— TASK 1 —
In the entries, swap "sidebar menu" for "navigation panel" across the stretch from the line containing "Task: Open Clientes in the sidebar menu" through the line containing "Viewport: 1024px width, 517px height.", and reproduce those lines with nothing else altered.

— DOCUMENT PASSAGE —
==================================================

A few cases of n failing to merge with l are known, mainly in monosyllabic words where, due to medial consonant deletion and resulting vowel coalescence, there is simultaneously there is one n in the onset and a second n in the coda.
- *ŋajan > non "name"
- *na-kaən > *na-an > noːn "(s)he eats"
Due to *nipən "tooth" surfacing as lil and not **nin, Steinhauer suggests that the loss of *p occurred after the loss of *j and *k.

====Other consonants====
- b and *d generally become w and r, merging with original *w and *r.
- Original *w and *r: *waiR > wey "water", *burak > wo-wor "white"
- Originally *b and *d: *batu > waxy "stone", *babuy > wawy "pig", *balik > -waly "to turn", *daləm > ralm "inside", *dua > ru "2"

==================================================

— TASK 2 —
Copy the passage on consonant changes in full, word for word.

— INFORMATION SHOWN —
==================================================

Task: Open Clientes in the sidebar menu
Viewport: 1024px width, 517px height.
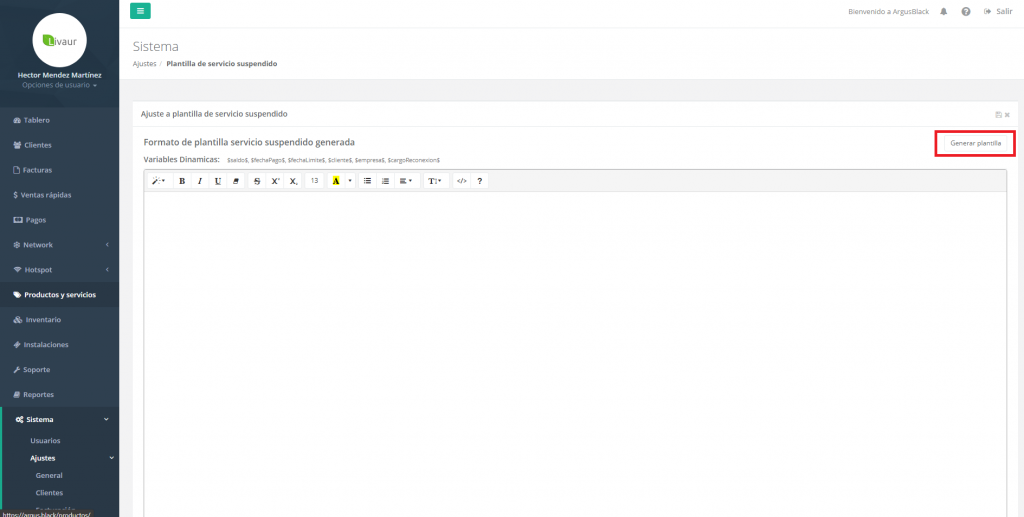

==================================================

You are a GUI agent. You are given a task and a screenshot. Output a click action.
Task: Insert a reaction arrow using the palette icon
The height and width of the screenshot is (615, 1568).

==================================================

— FINISHED ANSWER 1 —
Task: Open Clientes in the navigation panel
Viewport: 1024px width, 517px height.

— FINISHED ANSWER 2 —
A few cases of n failing to merge with l are known, mainly in monosyllabic words where, due to medial consonant deletion and resulting vowel coalescence, there is simultaneously there is one n in the onset and a second n in the coda.
- *ŋajan > non "name"
- *na-kaən > *na-an > noːn "(s)he eats"
Due to *nipən "tooth" surfacing as lil and not **nin, Steinhauer suggests that the loss of *p occurred after the loss of *j and *k.

====Other consonants====
- b and *d generally become w and r, merging with original *w and *r.
- Original *w and *r: *waiR > wey "water", *burak > wo-wor "white"
- Originally *b and *d: *batu > waxy "stone", *babuy > wawy "pig", *balik > -waly "to turn", *daləm > ralm "inside", *dua > ru "2"